If you are used to this dashboard series or if you are short of time, you can skip the first paragraphs and go to the charts. However, reading them once is necessary if you want to use the metrics for stock picking purposes.

Our Base Metrics

We calculate the median value of five fundamental ratios in sector: Earnings Yield (“EY”), Sales Yield (“SY”), Free Cash Flow Yield (“FY”), Return on Equity (“ROE”), Gross Margin (“GM”). All are calculated on trailing 12 months. For all these ratios, higher is better and negative is bad. EY, SY and FY are medians of the inverse of Price/Earnings, Price/Sales and Price/Free Cash Flow. They are better for statistical studies than price-to-something ratios, which are unusable or non available when the “something” is close to zero or negative (for example, companies with negative earnings). We also calculate two momentum metrics for each group: the median monthly return (RetM) and the median annual return (RetY).
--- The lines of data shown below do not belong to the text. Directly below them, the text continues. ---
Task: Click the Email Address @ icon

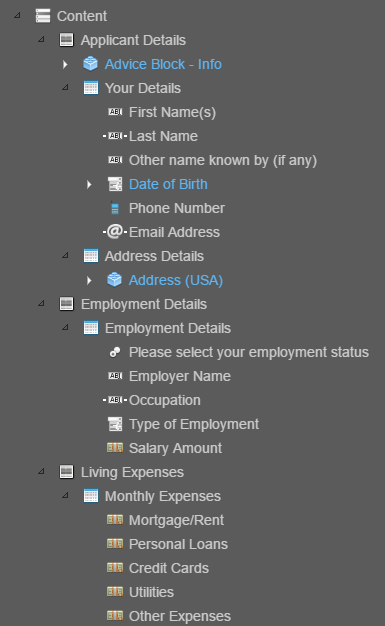Action: click(115, 232)
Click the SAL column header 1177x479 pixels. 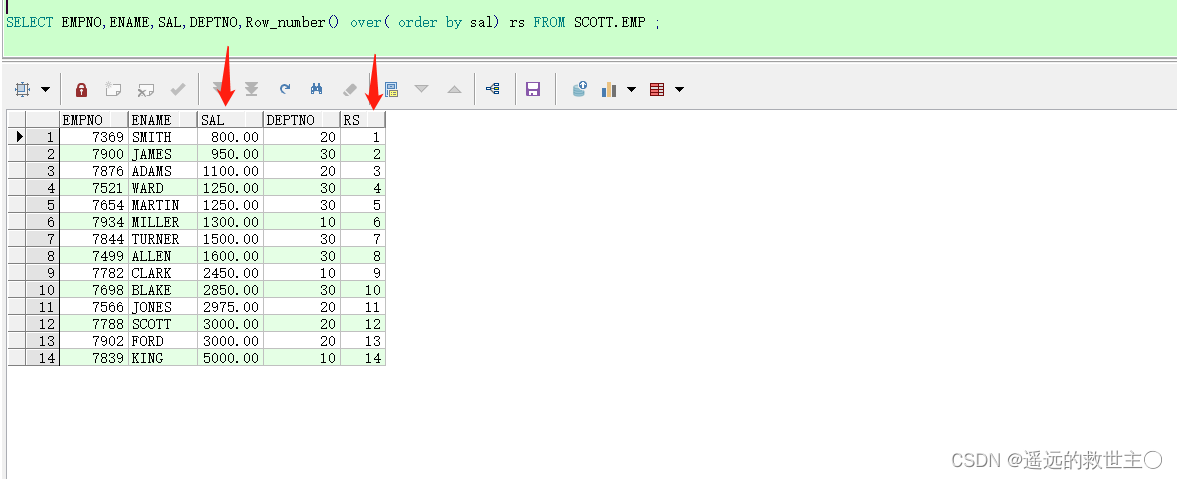coord(230,119)
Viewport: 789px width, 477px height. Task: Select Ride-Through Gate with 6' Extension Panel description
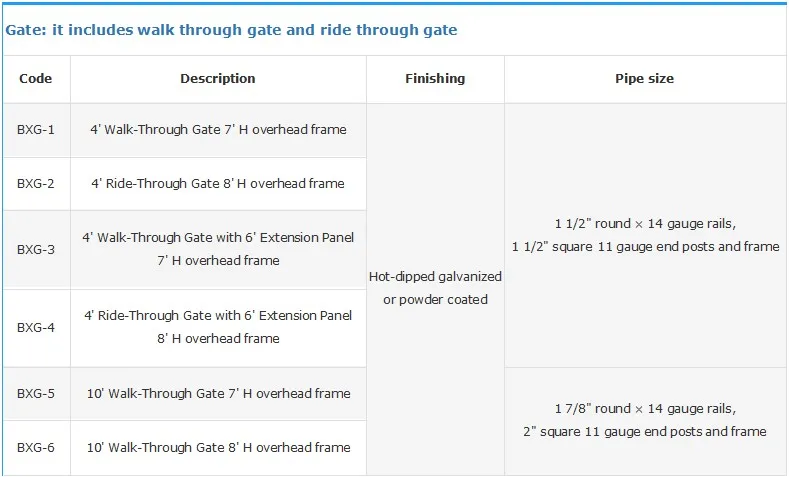(218, 327)
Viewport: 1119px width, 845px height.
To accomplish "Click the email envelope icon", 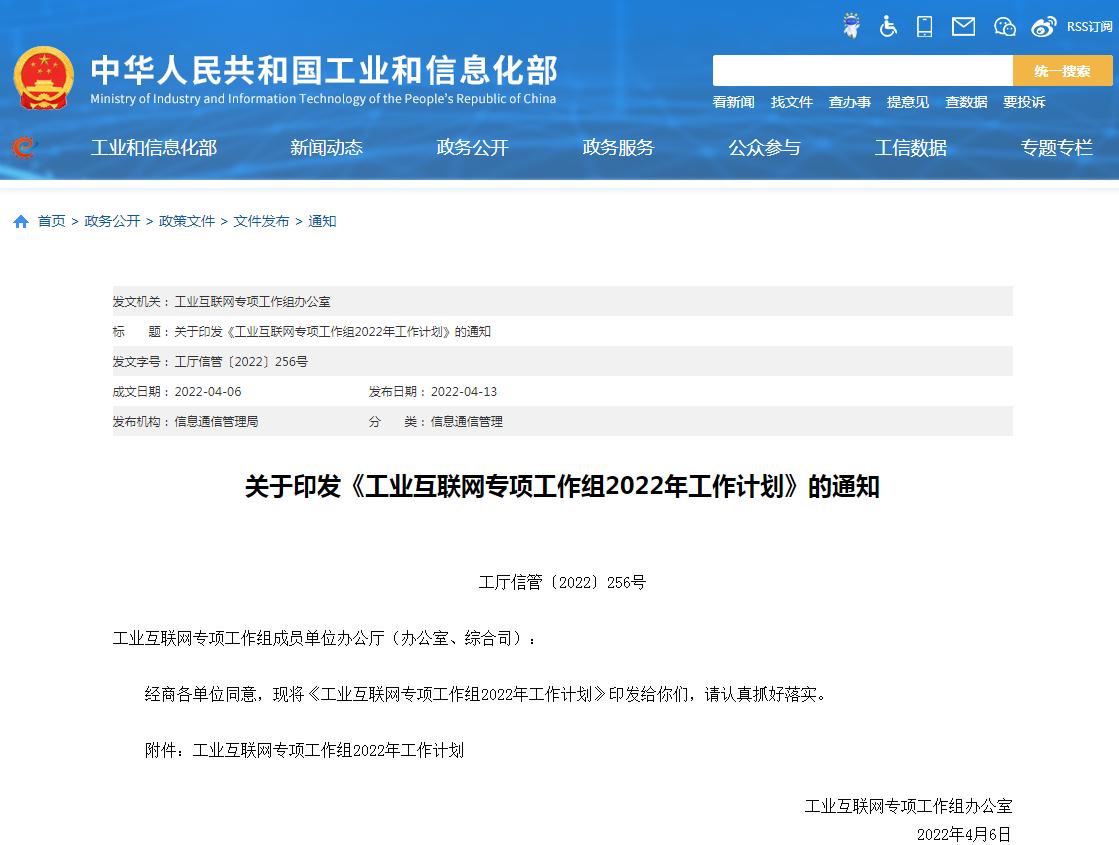I will coord(963,27).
We use medians rather than averages because a median splits a set in a good half and a bad half. A capital-weighted average is skewed by extreme values and the largest companies. Our metrics are designed for stock-picking rather than index investing.

Value and Quality Scores

We calculate historical baselines for all metrics. They are noted respectively EYh, SYh, FYh, ROEh, GMh, and they are calculated as the averages on a look-back period of 11 years. For example, the value of EYh for technology in the table below is the 11-year average of the median Earnings Yield of S&P 500 tech companies .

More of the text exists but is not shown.